■ Document segment ■
-*-

Are Emergent Abilities in Large Language Models just In-Context Learning?

TL;DR

This paper scrutinizes so-called emergent abilities in large language models and argues that, once in-context learning ($ICL$) is removed, these abilities largely disappear. Through over 1000 experiments across 20 models, 22 tasks, and multiple prompting settings, the authors show that instruction-tuned performance largely stems from an implicit $ICL$ mechanism rather than intrinsic functional linguistic capabilities. They demonstrate a substantial overlap between tasks solvable by non-instruction-tuned models in few-shot settings and instruction-tuned models in zero-shot settings, supporting the view that instruction-tuning enables $ICL$-like behavior. The work provides a theoretical framework for interpreting LLM capabilities, emphasizes safer and more efficient usage, and challenges the notion that scaling alone yields genuinely new abilities beyond prompting dynamics and memory.

Abstract

Large language models, comprising billions of parameters and pre-trained on extensive web-scale corpora, have been claimed to acquire certain capabilities without having been specifically trained on them. These capabilities, referred to as "emergent abilities," have been a driving force in discussions regarding the potentials and risks of language models. A key challenge in evaluating emergent abilities is that they are confounded by model competencies that arise through alternative prompting techniques, including in-context learning, which is the ability of models to complete a task based on a few examples. We present a novel theory that explains emergent abilities, taking into account their potential confounding factors, and rigorously substantiate this theory through over 1000 experiments. Our findings suggest that purported emergent abilities are not truly emergent, but result from a combination of in-context learning, model memory, and linguistic knowledge. Our work is a foundational step in explaining language model performance, providing a template for their efficient use and clarifying the paradox of their ability to excel in some instances while faltering in others. Thus, we demonstrate that their capabilities should not be overestimated.

Figures (33)

• Figure 1: Performance of non-instruction-tuned GPT models in the zero-shot setting. Grey background indicates tasks that are not previously identified as emergent. Tasks that require the output of a number or a coded string are evaluated using exact match accuracy. Note the consistent lack of "emergence", see text for details.
• Figure 2: The substantial overlap of the tasks on which the two models perform above the random baseline is noteworthy and indicates that instruction-tuning allows for the effective access of in-context capabilities rather than leading to the emergence of functional linguistic abilities. See text for details.
• Figure 3: The figure on the left depicts prompting using ICL, where the model infers the task and the patterns based on a few examples. The figure on the right presents a few of the templates used to generate instruction fine-tuning data which models are fine-tuned on to allow them to better interpret prompts. The task depicted in these examples is Analytical entailment and the templates are from the Flan instruction fine-tuning dataset wei2022finetuned.
• Figure 4: Performance of non-instruction-tuned GPT models using the adversarial prompt on the subset of tasks wherein the performance is above the random baseline. The subplot with grey background indicates that the task is not previously identified to be emergent. The performance on Codenames, Phrase relatedness, and Strange stories is predictable and so not emergent. Across the remaining tasks, the improvements in performance compared to the random baseline are relatively modest. Additionally, of the tasks on which the performance gain is slightly more notable, we find that Physical intuition is a memory intensive task and Common morpheme has a small test set.
• Figure 5: A comparison of the performance of Flan-T5-large (zero-shot), GPT-J (few-shot), text-davinci-001 (zero-shot), and text-davinci-003 (zero-shot) using the completion prompt. The subplots with grey background are results for tasks that are not previously identified to be emergent. Modified arithmetic is excluded from the analysis, as the task is constructed in a manner that requires the use of in-context demonstrations. The substantial overlap of the tasks on which the two models perform above the random baseline is noteworthy and indicates that instruction-tuning allows for the effective access of in-context capabilities rather than leading to the emergence of functional linguistic abilities.

-*-

■ Supplied material ■

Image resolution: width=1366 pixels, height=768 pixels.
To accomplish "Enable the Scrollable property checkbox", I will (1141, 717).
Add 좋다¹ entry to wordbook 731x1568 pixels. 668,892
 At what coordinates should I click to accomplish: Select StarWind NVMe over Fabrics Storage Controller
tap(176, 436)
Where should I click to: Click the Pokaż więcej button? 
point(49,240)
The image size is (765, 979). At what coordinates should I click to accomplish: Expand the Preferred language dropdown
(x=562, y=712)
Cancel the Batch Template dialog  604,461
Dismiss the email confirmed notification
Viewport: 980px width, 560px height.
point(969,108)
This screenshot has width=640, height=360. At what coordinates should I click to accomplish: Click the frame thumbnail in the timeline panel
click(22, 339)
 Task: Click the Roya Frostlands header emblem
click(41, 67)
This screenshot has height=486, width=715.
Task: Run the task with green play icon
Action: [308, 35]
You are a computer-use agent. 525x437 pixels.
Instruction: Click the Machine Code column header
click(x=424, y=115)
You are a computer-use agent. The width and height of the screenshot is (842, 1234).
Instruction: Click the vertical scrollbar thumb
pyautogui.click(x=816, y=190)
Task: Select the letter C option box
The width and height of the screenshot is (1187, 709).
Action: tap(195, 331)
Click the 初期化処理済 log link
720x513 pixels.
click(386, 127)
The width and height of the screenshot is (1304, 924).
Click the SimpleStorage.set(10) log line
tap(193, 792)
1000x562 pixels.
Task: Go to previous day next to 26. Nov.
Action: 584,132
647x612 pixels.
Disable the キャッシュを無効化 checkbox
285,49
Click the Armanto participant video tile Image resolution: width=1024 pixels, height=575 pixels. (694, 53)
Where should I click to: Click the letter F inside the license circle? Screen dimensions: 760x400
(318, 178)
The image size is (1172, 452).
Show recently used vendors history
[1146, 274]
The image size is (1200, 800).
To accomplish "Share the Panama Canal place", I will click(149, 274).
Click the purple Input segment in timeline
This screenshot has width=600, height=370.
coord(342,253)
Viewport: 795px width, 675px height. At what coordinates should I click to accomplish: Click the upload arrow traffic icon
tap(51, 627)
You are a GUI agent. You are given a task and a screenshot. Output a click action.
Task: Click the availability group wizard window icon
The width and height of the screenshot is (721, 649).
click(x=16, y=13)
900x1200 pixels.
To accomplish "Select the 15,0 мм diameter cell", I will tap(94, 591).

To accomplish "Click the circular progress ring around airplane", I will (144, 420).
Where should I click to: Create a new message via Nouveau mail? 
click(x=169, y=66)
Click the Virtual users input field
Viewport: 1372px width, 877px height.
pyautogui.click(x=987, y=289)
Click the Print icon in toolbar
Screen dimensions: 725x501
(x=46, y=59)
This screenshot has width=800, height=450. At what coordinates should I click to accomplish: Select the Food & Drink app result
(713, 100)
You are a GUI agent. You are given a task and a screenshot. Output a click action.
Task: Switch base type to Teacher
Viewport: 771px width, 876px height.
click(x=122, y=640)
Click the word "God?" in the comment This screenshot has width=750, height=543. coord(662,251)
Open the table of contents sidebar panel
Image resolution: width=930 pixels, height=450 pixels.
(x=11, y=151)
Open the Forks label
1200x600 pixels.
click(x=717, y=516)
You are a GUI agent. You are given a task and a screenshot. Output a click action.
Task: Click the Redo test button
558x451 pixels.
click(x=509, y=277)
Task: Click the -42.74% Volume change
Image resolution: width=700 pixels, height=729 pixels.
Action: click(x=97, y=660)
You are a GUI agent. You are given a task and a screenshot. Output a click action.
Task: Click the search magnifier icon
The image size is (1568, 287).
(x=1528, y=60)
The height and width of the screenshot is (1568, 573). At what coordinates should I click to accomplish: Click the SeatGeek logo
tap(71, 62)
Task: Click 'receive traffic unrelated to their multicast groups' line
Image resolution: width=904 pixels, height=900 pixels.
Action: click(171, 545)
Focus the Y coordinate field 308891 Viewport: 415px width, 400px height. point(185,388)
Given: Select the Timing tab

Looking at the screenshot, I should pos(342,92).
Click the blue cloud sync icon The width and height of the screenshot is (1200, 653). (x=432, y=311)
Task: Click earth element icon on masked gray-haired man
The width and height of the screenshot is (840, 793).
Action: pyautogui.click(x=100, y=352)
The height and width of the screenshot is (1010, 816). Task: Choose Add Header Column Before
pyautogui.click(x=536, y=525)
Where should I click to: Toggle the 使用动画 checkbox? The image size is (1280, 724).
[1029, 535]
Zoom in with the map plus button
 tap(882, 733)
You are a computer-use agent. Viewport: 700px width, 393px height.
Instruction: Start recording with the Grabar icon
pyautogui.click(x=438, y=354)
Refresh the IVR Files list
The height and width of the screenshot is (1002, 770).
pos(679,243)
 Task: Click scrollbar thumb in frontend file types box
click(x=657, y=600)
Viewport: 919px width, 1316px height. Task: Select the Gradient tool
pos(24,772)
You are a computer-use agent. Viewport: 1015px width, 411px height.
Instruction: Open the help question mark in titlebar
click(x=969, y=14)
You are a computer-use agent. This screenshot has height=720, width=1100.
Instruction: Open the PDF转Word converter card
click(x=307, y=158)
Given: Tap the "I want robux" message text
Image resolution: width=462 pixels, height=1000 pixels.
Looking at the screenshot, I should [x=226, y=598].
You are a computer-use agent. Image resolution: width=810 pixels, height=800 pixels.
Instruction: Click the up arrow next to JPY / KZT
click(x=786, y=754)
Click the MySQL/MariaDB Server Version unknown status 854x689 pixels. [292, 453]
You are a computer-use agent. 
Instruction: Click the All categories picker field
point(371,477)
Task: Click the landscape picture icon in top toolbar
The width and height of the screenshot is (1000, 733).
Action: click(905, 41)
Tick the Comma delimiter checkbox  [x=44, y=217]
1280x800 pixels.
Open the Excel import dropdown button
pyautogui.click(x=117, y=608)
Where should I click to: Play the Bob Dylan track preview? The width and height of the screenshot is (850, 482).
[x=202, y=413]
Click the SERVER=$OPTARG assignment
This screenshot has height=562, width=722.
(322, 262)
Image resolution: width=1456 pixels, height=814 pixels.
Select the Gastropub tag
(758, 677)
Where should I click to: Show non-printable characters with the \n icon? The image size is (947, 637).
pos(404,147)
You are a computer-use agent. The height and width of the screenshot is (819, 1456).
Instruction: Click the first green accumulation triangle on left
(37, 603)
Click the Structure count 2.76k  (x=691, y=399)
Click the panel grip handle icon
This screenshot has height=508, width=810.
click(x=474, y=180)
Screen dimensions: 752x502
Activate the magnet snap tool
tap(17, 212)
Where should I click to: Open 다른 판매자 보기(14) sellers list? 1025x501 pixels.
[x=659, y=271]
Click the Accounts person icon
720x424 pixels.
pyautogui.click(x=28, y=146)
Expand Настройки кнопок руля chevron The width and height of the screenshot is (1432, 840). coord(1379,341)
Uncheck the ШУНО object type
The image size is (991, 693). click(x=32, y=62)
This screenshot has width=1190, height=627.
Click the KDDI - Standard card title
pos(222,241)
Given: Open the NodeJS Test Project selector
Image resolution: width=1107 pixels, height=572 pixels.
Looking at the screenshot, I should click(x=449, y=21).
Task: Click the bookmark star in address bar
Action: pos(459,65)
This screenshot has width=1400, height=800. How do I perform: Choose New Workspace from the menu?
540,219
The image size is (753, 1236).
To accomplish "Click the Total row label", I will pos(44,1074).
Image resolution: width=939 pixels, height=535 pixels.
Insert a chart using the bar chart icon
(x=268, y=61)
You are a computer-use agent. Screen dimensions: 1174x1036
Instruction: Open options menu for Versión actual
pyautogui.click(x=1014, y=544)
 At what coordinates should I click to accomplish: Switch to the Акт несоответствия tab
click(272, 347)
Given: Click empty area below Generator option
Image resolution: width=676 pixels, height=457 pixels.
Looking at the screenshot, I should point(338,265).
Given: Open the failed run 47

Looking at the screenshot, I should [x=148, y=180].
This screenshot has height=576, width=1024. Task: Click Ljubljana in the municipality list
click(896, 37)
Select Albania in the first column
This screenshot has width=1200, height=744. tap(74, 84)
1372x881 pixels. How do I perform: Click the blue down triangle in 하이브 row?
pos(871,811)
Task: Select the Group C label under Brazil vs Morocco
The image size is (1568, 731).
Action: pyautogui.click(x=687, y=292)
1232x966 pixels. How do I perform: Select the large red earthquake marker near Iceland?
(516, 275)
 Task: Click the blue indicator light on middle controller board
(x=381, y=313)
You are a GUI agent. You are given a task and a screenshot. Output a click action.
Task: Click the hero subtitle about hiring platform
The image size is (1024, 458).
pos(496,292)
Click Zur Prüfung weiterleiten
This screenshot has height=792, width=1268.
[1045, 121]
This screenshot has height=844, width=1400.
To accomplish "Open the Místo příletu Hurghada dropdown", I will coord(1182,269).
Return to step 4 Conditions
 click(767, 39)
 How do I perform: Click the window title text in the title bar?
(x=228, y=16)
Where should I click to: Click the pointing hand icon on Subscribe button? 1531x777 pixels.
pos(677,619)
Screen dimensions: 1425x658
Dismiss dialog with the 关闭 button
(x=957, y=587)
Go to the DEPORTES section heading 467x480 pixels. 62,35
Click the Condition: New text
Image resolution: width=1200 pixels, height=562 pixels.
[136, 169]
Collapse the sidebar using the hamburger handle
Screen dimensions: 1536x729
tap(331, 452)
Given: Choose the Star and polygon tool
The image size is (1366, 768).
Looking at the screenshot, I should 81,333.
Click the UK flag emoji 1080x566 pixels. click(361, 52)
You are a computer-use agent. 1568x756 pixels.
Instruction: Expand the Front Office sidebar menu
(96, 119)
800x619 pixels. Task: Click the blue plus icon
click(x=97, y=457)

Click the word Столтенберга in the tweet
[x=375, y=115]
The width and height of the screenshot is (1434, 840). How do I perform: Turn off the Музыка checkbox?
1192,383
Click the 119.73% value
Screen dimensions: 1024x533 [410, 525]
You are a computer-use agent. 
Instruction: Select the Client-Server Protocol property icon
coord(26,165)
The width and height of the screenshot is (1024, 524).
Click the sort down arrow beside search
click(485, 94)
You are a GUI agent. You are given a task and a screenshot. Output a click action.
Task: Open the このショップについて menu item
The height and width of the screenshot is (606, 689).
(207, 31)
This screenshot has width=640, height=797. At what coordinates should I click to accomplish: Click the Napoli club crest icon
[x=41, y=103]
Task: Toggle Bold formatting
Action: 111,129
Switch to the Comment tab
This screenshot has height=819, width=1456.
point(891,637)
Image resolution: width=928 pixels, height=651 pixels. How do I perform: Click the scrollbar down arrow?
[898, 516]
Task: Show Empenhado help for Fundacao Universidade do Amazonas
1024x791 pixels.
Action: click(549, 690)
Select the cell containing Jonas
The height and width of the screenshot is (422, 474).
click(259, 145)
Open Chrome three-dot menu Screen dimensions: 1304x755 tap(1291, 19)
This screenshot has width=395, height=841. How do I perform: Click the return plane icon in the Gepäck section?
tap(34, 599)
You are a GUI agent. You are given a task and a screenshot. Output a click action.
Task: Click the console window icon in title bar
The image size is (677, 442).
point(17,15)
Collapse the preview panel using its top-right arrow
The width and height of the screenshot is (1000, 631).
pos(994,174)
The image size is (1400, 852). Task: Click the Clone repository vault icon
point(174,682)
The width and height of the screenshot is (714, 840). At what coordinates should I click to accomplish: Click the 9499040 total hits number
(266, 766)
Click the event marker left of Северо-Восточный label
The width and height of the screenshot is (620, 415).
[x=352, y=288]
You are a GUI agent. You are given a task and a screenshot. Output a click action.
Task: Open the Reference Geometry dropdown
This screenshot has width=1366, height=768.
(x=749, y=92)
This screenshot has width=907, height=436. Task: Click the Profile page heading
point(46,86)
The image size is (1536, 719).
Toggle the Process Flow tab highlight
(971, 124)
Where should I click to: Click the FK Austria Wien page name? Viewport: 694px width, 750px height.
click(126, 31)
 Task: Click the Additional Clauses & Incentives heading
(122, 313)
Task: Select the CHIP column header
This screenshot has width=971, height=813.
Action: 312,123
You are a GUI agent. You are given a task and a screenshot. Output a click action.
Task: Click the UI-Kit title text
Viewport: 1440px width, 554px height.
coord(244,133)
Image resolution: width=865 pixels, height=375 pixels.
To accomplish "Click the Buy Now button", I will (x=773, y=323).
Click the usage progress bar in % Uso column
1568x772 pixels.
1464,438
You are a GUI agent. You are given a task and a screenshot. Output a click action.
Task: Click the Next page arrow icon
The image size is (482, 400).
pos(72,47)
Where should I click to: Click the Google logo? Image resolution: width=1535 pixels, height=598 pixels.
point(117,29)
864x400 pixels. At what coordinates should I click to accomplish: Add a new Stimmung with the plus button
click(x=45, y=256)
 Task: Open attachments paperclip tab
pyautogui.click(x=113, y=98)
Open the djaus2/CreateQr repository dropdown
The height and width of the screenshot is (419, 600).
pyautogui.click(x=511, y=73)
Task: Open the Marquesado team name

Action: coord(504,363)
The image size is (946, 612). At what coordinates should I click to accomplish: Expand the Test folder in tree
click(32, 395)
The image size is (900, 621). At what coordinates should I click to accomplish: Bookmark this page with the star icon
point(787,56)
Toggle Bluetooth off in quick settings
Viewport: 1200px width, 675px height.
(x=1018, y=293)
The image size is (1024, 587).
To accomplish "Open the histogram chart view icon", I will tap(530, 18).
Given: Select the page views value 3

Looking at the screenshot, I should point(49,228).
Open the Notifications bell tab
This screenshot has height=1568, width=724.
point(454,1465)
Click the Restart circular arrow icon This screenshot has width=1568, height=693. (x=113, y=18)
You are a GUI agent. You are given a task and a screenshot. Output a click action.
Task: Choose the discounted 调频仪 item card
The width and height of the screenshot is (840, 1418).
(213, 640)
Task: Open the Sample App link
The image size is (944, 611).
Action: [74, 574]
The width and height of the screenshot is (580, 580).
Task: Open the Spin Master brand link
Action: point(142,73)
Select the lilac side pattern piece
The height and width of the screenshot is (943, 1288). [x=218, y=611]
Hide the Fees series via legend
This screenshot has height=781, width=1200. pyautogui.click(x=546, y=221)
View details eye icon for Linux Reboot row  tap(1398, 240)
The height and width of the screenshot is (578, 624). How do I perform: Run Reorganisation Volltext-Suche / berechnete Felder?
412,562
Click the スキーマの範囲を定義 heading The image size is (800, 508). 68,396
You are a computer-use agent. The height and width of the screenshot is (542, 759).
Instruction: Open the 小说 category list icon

-*-

■ Task details ■
Can you rewrite the paragraph beginning "Large language models, comprising billions of parameters" from the summary of the emergent-abilities paper as a brief bulleted list that keeps its main facts?

■ Answer section ■
- Large language models have billions of parameters and are pre-trained on web-scale corpora. They are claimed to gain capabilities they were not specifically trained on, called "emergent abilities."
- These abilities have driven discussion of the potentials and risks of language models.
- They are hard to evaluate because other prompting techniques can produce the same competencies. One of these is in-context learning, where a model completes a task from a few examples.
- The authors propose a new theory of emergent abilities that accounts for these confounding factors. They support it with over 1000 experiments.
- Their findings suggest the abilities are not truly emergent. They come from a combination of in-context learning, model memory, and linguistic knowledge.
- The work helps explain language model performance and offers a template for using models efficiently. It also clarifies why models excel in some cases and falter in others.
- The models' capabilities should not be overestimated.